Katarakt göz merceğinin (lens) saydamlığını kaybetmesi ve kesifleşmesi sonucu oluşur. Göz merceği renkli tabakanın ardında yer alır ve gelen ışığın gözün hudut katmanı üzerindeki alıcı hücreler üzerinde odaklanmasını sağlar. Lensin kesifleşmesi ve ışık geçirgenliğinin azalması sonucunda yani katarakt gelişimi ile alıcı hücrelere ışık ve manzara yeteri kadar ulaşmayacak ve böylelikle görme azalacaktır.
14 Ekim Dünya Görme Günü nedeniyle açıklamalarda bulunan Göz Hastalıkları Uzmanı Op. Dr. Seda Çelik, katarakt ve tedavi yolları hakkında kıymetli bilgiler paylaştı.
Ameliyatla tedavi mümkün
Göz Hastalıkları Uzmanı Op. Dr. Seda Çelik, kataraktın tek tedavi usulünün ameliyat olduğunu belirterek, "Yaşlanma, genetik rahatsızlıklar, göz içi tepkiler, göze gelen darbeler, göz içi mikrobik rahatsızlıklar, uzun mühlet kortizon içeren tedavi kullanımları vb. katarakta neden olabilir. Kataraktın belirtileri ortasında perdelenmiş, bulanık görme, gece görme düzeyinin azalması, ışıklardan rahatsızlık duyulması, okuma ve öteki birtakım aktivitelerde daha parlak ışığa muhtaçlık duyulması, ışıkların etrafında ışıklardan yansıyan ve ışınların etrafında olan renk halkası, gözlük numaralarının ya da kontakt lens numaralarında sık sık değişiklik olması, renklerin soluk görülmesi, tek gözle çift görme şikayetinin başlaması vardır. Katarakt, ilaçla yahut gözlükle tedavi edilebilen bir rahatsızlık değildir. Kataraktın tek tedavi metodu ameliyattır.'' formunda konuştu.
Op. Dr.

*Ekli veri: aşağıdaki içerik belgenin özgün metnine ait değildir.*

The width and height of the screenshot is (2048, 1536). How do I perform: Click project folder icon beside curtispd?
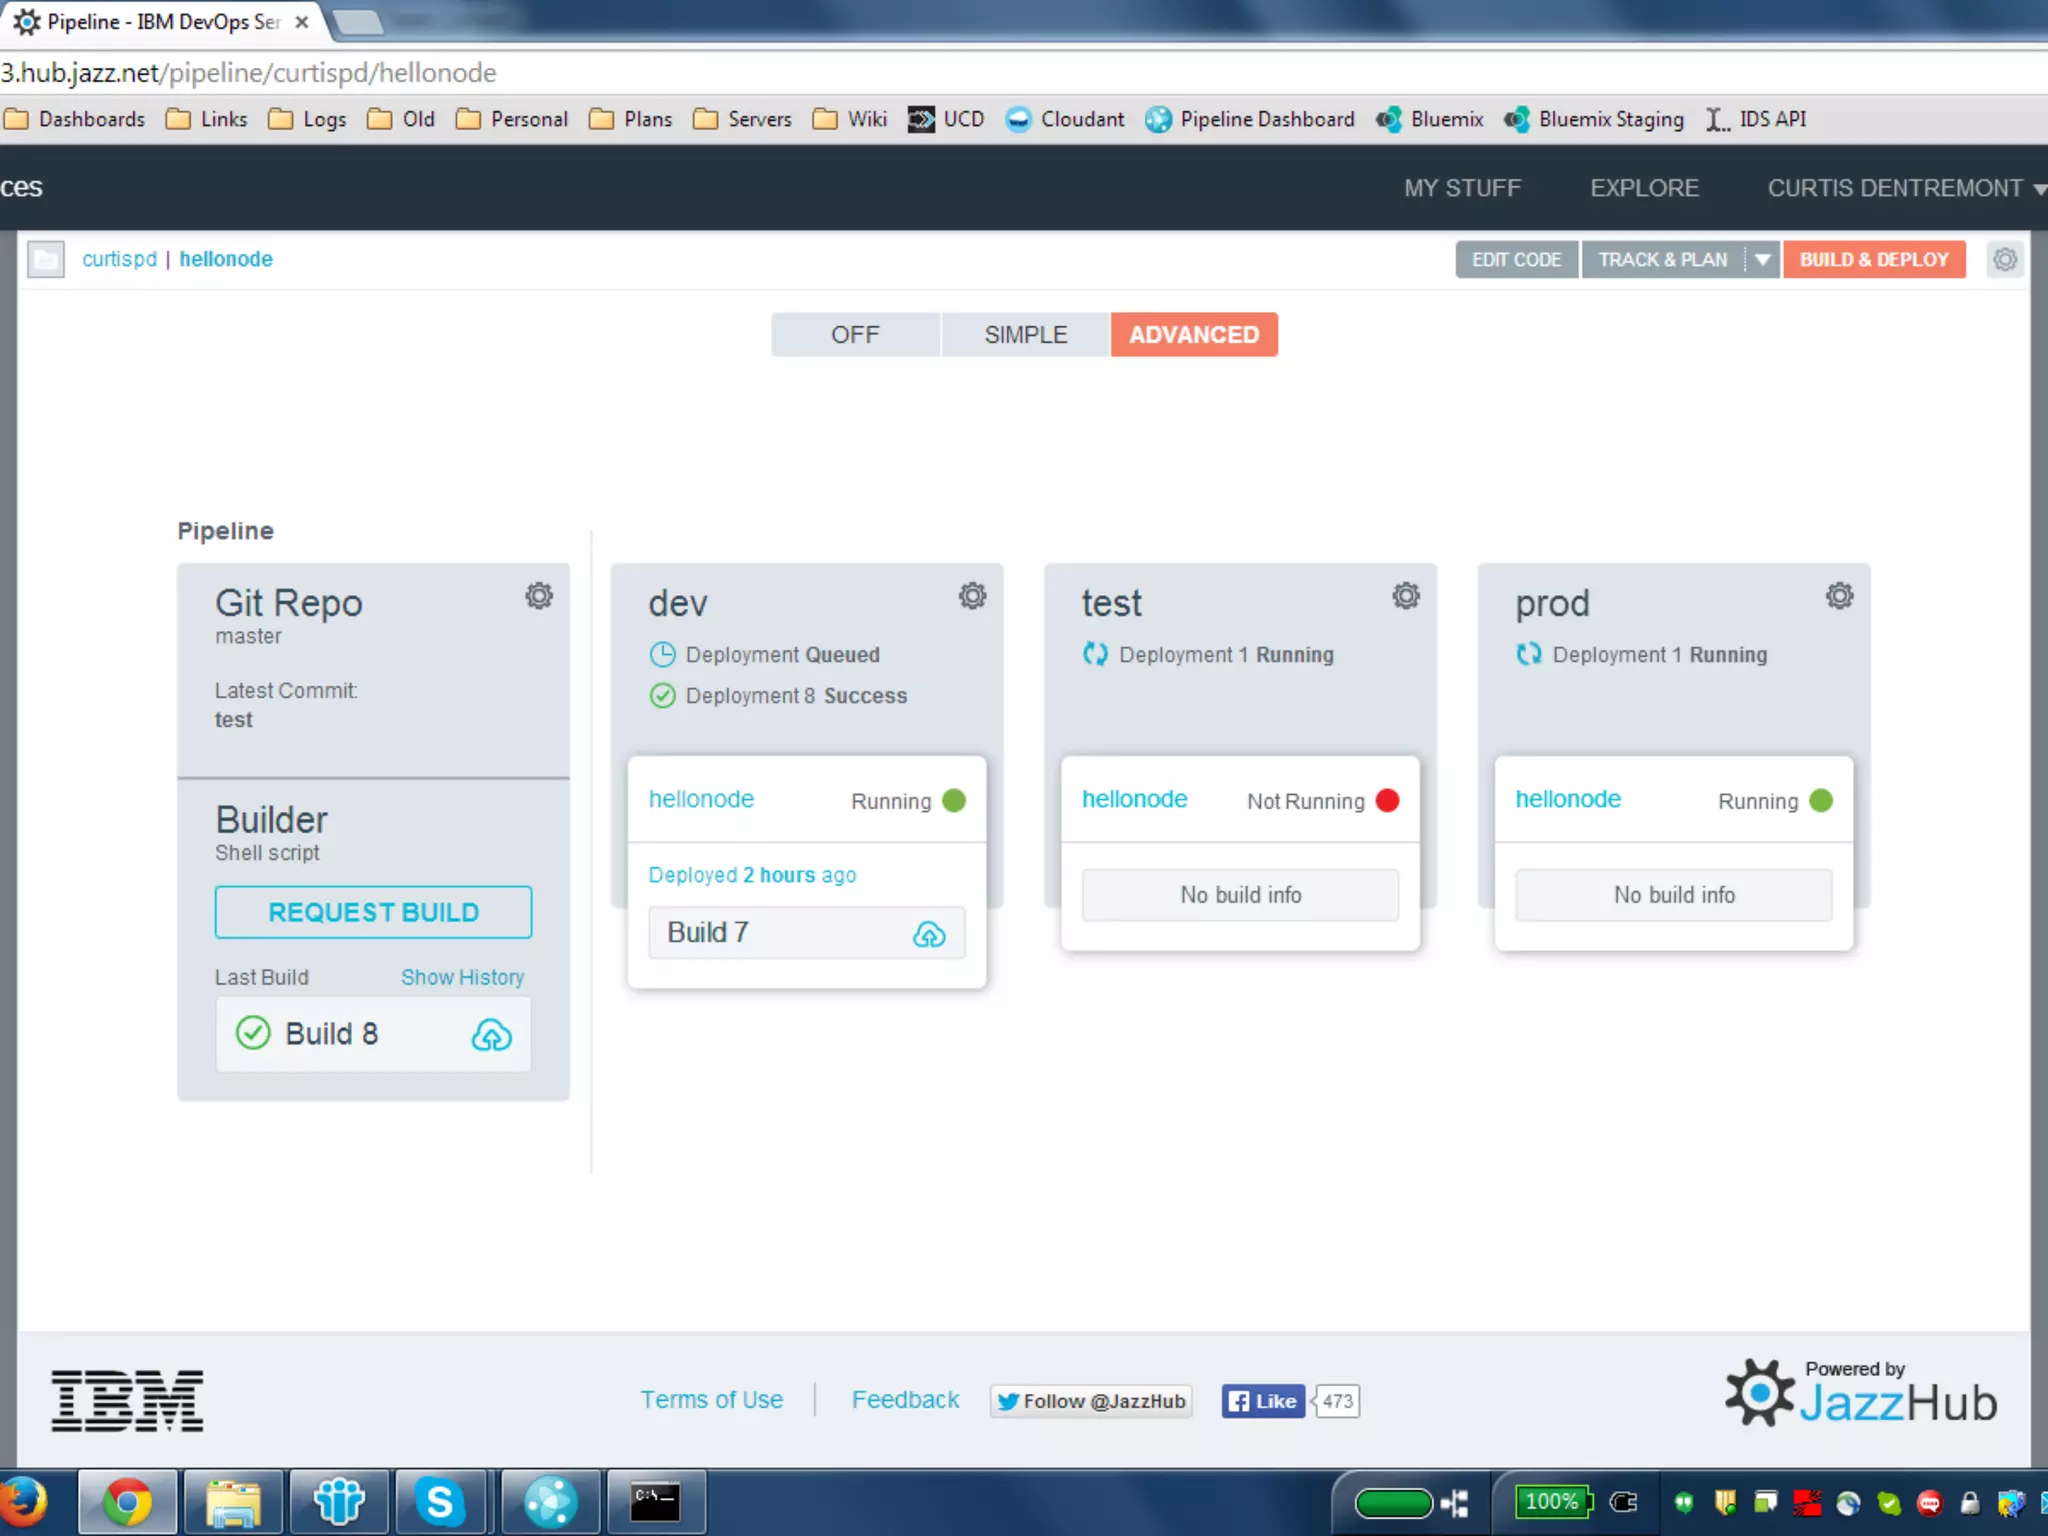(x=46, y=260)
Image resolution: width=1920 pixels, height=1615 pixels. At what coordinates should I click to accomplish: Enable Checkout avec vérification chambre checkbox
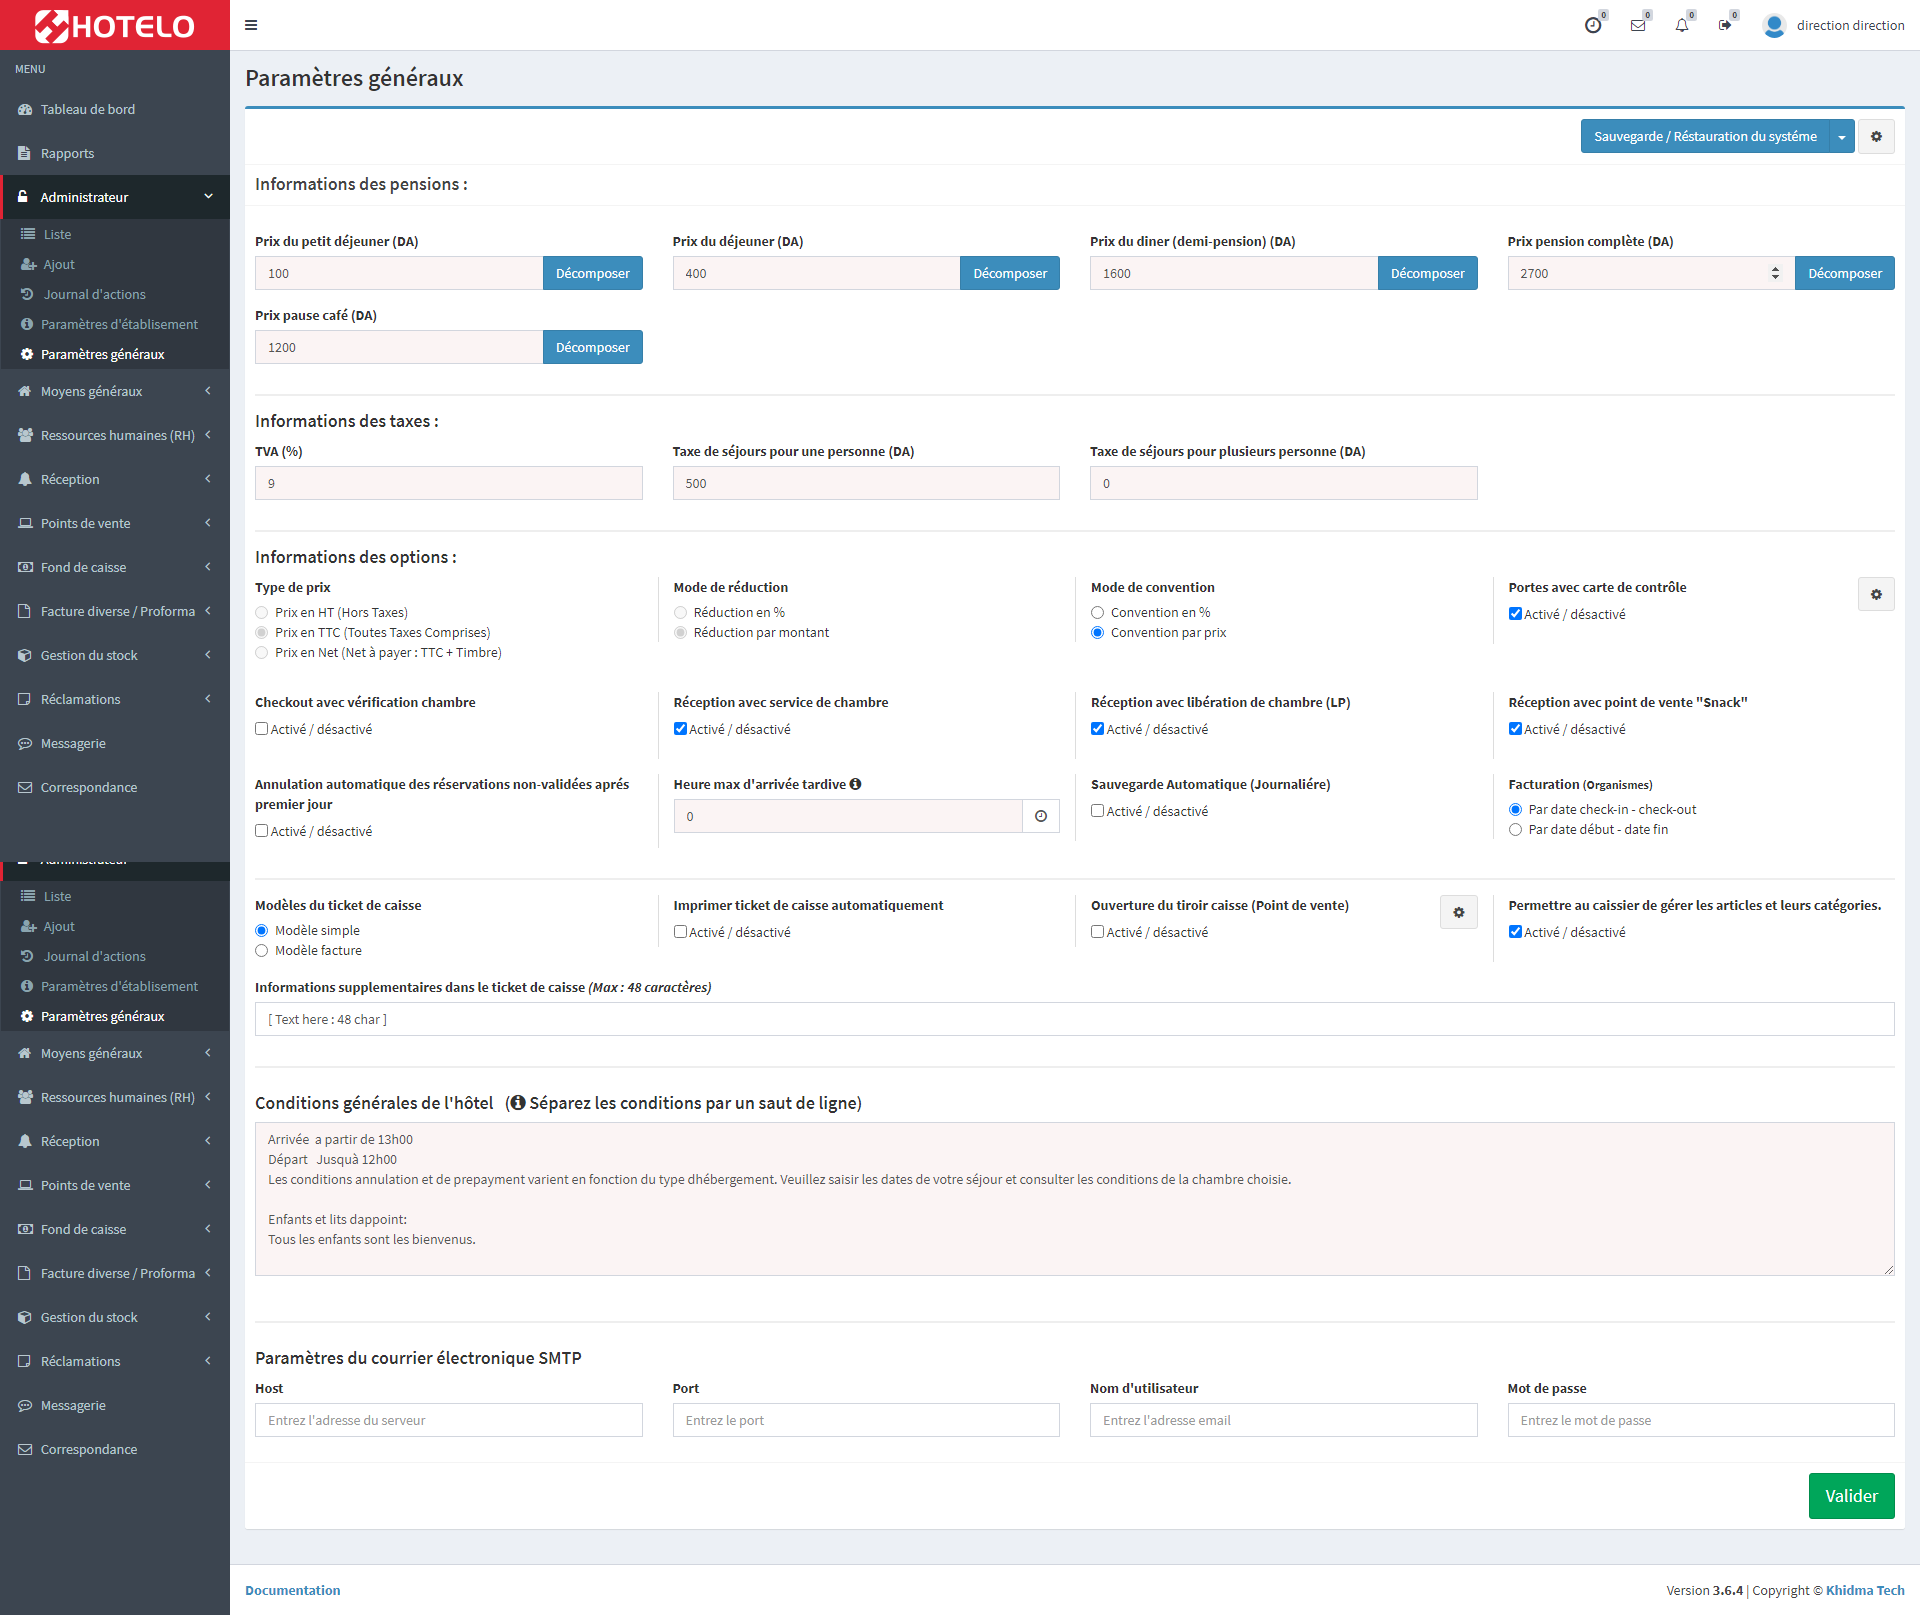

Seda Çelik, çok olgunlaşmış kataraktın ameliyatının daha güç ve riskli olduğunu söyleyerek, "Eğer görüşünüz gözlük takıldığı halde kâfi değilse ameliyat vakti gelmiş demektir. Kataraktın çok kalınlaşıp görmenizi büsbütün kapatması beklenmemelidir. Çok olgunlaşmış kataraktın ameliyatı daha güç ve riskli olacaktır. Fakoemülsifikasyon ile yaptığımız katarakt ameliyatında klasik cerrahideki üzere dikiş yoktur. Bu nedenle de, halk ortasında lazerli ya da dikişsiz yol olarak bilinir. Bu teknikte, göze 3 mm'den küçük bir kesiden girilir, lensin zarı yuvarlak olarak çıkarılır, katarakt yani kesifleşmiş göz merceği ultrason dalgaları veren bir aygıt ile sıvılaştırılarak emilir, yerine katlanabilir yeni göz merceği yerleştirilir. Bu ameliyatta kullanılan mercekler dikişli katarakt ameliyatında kullanılan merceklerden farklıdır.'' tabirlerini kullandı.
Gözlerde bulanıklık görülebilir
Dr. Çelik, ameliyat sonrası gözlerde bulanıklık yaşanabileceğini belirterek, "Katarakt ameliyatı sonrası uzak görme düzeltilmektedir. Yakın orta ve uzak aralıkta âlâ görme için ise multifokal lensler yerleştirilmelidir. Multifokal lensler son yıllarda gelişmiş ve uygulandığında tüm aralıklarda kâfi görüş sağlamaktadır. Ameliyat sonrası 1 hafta ağır yükler kaldırılmamalıdır. Ameliyat olan kişi, ameliyat günü sonrası otomobil kullanmamalıdır. 1 hafta göze su değmemeli üstüne yatıp eğilmemeli, ameliyat sonrası göze baskı uygulanmamalı ve darbelerden korunmalıdır. Ameliyat sonrası birinci gün gözlerde bulanık görülebilir bu olağan bir olaydır. Sağlıklı bir formda yürüyebilmek için dayanak alınabilir. Her göz ameliyatı üzere katarakt cerrahisi de risk taşımaktadır. Fakat bu kadar riskleri taşımasına karşın ameliyatlardaki muvaffakiyet oranı çok yüksektir. Günümüz teknolojileri ile katarakt cerrahisi sistemleri gelişmiş olup, mikro kesilerle, dikiş atılmadan yapılmaktadır. Uzman bir cerrahın yaptığı katarakt ameliyatı sonrası hasta günlük ömrüne çabuk bir halde dönebilir.'' dedi.